When Can IV Failure Lead to Amputation?

While some IV infiltrations and extravasations resolve within a few days or weeks, there are cases where the complications related to IV failure from infiltrations and extravasations are severe enough to require surgery or even amputation.
What is Compartment Syndrome?
Most IV-related amputations seem to arise from a condition known as compartment syndrome.
Compartments are spaces in the body where muscles, nerves, and blood vessels can become compressed by injury, trauma, or the build-up of fluids. This compression decreases blood flow in the compartment, leading to nerve and tissue damage.
There are 36 compartments in the arms and legs, but the most commonly affected areas are in the lower leg or the forearm, where IVs are often inserted.
How Infiltration Can Lead to Compartment Syndrome
When an IV infiltrates, the fluid that should have been carried through the veins ends up seeping into the tissues surrounding the IV site. The buildup of fluid can lead to compartment syndrome.
Symptoms usually begin within 6 to 8 hours, but sometimes may not be seen for up to 48 hours. The most common symptom is acute pain at the affected compartment, often described as throbbing. Patients may also have tingling or numbness around the compartment, or suffer skin blistering, swelling, or discoloration.
Treatment for Compartment Syndrome
The standard treatment for compartment syndrome is a fasciotomy; the cutting into the affected compartment to relieve pressure and restore blood flow.

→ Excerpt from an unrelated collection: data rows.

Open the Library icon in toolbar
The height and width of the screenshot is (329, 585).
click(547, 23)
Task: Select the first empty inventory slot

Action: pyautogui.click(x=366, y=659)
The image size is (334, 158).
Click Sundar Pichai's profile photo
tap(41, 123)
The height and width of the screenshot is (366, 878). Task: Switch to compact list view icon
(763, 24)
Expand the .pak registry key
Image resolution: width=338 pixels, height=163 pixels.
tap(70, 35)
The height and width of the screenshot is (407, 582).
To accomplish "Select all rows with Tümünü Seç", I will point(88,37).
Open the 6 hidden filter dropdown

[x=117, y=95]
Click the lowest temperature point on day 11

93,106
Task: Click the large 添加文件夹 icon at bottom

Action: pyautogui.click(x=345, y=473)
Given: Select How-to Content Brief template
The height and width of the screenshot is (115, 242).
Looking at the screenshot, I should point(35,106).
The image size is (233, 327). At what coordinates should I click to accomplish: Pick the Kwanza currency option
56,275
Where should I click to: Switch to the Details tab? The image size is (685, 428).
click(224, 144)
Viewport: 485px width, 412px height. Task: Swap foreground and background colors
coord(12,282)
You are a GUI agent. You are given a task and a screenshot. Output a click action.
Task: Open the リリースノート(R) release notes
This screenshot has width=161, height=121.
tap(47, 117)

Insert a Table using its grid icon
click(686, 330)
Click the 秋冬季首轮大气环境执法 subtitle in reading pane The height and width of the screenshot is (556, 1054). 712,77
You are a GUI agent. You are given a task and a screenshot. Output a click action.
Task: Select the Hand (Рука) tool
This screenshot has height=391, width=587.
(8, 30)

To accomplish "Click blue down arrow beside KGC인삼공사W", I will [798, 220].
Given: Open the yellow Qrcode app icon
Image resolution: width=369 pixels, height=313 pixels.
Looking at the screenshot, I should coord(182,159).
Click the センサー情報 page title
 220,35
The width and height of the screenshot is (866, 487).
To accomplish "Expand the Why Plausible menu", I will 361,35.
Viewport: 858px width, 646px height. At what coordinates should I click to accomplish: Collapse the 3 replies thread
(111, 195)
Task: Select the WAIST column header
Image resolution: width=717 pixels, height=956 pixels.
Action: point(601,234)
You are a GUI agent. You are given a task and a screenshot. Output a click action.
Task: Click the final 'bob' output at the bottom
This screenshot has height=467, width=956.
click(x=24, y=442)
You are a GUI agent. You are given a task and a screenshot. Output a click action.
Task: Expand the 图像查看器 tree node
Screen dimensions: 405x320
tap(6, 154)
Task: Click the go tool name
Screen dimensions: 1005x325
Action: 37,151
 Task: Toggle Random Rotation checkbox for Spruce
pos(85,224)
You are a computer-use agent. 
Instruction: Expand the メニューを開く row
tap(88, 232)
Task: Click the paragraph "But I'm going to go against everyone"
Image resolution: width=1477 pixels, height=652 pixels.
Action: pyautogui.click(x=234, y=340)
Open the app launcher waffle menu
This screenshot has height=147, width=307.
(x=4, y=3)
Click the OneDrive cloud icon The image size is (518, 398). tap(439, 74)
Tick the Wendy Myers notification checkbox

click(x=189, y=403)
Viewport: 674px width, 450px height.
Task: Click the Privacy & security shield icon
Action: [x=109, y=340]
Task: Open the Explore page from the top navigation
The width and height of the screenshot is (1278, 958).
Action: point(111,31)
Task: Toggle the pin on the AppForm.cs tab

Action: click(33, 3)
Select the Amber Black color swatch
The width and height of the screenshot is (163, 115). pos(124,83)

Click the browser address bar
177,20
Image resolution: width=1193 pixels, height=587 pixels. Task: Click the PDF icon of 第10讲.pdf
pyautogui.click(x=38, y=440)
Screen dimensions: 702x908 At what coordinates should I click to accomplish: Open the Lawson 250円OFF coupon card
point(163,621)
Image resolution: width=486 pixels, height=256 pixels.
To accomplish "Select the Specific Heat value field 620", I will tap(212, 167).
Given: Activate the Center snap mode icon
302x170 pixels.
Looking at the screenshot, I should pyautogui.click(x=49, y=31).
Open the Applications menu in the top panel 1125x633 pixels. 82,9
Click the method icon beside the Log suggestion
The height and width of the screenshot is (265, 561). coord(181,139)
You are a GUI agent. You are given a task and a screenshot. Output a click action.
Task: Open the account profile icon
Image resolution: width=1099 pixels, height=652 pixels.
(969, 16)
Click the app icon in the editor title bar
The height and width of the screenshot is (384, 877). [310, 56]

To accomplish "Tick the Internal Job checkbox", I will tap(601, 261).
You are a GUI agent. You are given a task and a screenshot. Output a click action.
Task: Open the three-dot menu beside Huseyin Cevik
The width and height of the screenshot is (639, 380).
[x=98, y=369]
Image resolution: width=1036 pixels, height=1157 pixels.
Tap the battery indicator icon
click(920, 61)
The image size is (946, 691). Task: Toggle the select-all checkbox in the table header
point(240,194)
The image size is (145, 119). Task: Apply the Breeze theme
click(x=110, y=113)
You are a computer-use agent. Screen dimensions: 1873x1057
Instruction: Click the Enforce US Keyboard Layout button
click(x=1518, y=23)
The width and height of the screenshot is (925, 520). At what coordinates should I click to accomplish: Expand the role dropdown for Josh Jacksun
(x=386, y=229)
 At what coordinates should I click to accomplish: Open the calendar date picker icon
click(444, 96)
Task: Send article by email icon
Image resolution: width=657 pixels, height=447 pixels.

But if the damage to the tissue is too severe, amputation of the limb from just above the compartment may be the only option. This is because the increased pressure in the compartment can lead to tissue death, which releases toxins into the bloodstream that can cause massive, and potentially fatal, infection.
How to Be Your Own IV Advocate
Early detection is critical in the treatment of compartment syndrome. The best way to prevent these complications from occurring is to catch and treat infiltrations and extravasations as quickly as possible.
Your medical team will monitor your IV for signs of infiltration, but as patients and patient advocates, you can help. You may see the red flags of IV failure before a nurse does, or be concerned with continued pain or swelling after your release. If you see anything you think is questionable, don’t be afraid to speak up and ask!